The bottom line is that as long as there is habitat, and the habitat is healthy, nature provides. We will honor the bear for feeding our family and for making our life here at the Rock very interesting.

When you come to visit, do you prefer burgers or roasts? Send me an Email


We picked all these (about 20 lbs.) from one singe dwarf Hale Haven peach tree. They averaged 8 to a pound. Hale Haven is considered the best freestone canning peach of all.

A few hours and 10 pounds of sugar later...

Peach preserves taste great on ice cream (and pancakes and english muffins)! We ate a bunch of fresh peaches, made a peach cobbler (not pictured because it is already eaten), then made 18 half pints of peach preserves and 3 quarts of canned whole peaches. There are still a few fresh ones left for snacks.


September 1st, 2005

Yes, we can grow peaches here in the frozen north! We have two dwarf peach trees growing in our small fruit orchard at Saux Head Lake. Each is a different variety: Hale Haven and Reliance.

They are both rated for zone 4-5, which is the zone at our Saux Head Lake cabin. They were planted in 1994 but didn't really start producing until the past few years. Some years are better than others and 2005 was the best yet.

Last year, I removed a Maple tree that was shading the peach tree and that (more sunlight) was the trick that turned this tree into a peach making machine!
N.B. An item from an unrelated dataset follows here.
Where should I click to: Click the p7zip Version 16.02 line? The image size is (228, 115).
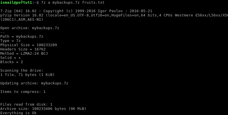click(114, 15)
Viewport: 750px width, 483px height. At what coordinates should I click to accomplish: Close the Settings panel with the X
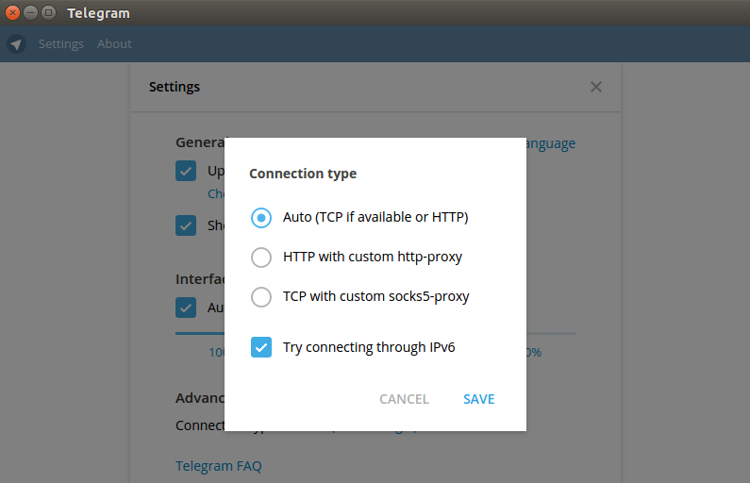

The pictures are of fruit from the Hale Haven tree. It is considered the best canning peach of all. We got peaches from the Reliance tree too but not as many.

The tree is only about two inches thick at the trunk. All these peaches weighed the tree down so much that it fell over in August! I had to tie it to the house to keep it standing upright. We picked the peaches on Sept. 1st.

An advantage to growing them at home is that we can leave them on the tree until they are ripe, soft and sweet, then pick them at just the right time and process them right away.

Based on Amazon prices, this one tree produced about $100 of preserves, $30 of canned peaches, a $15 peach cobbler, and some fresh peaches for a total of $150. It should do better every year for the rest of my life. The tree cost only $20. That comes to a +750% return on investment this year alone! I put almost no effort into growing it. We DID spend some time canning, but it was fun.

We'll be enjoying these peaches all winter (along with our strawberry and raspberry preserves) so if you can find time to make it up for skiing, we'll treat you to a super flavorful taste of our summer.

P. S.: Gentian just finished knitting the scarf she is wearing so we included it in the second picture.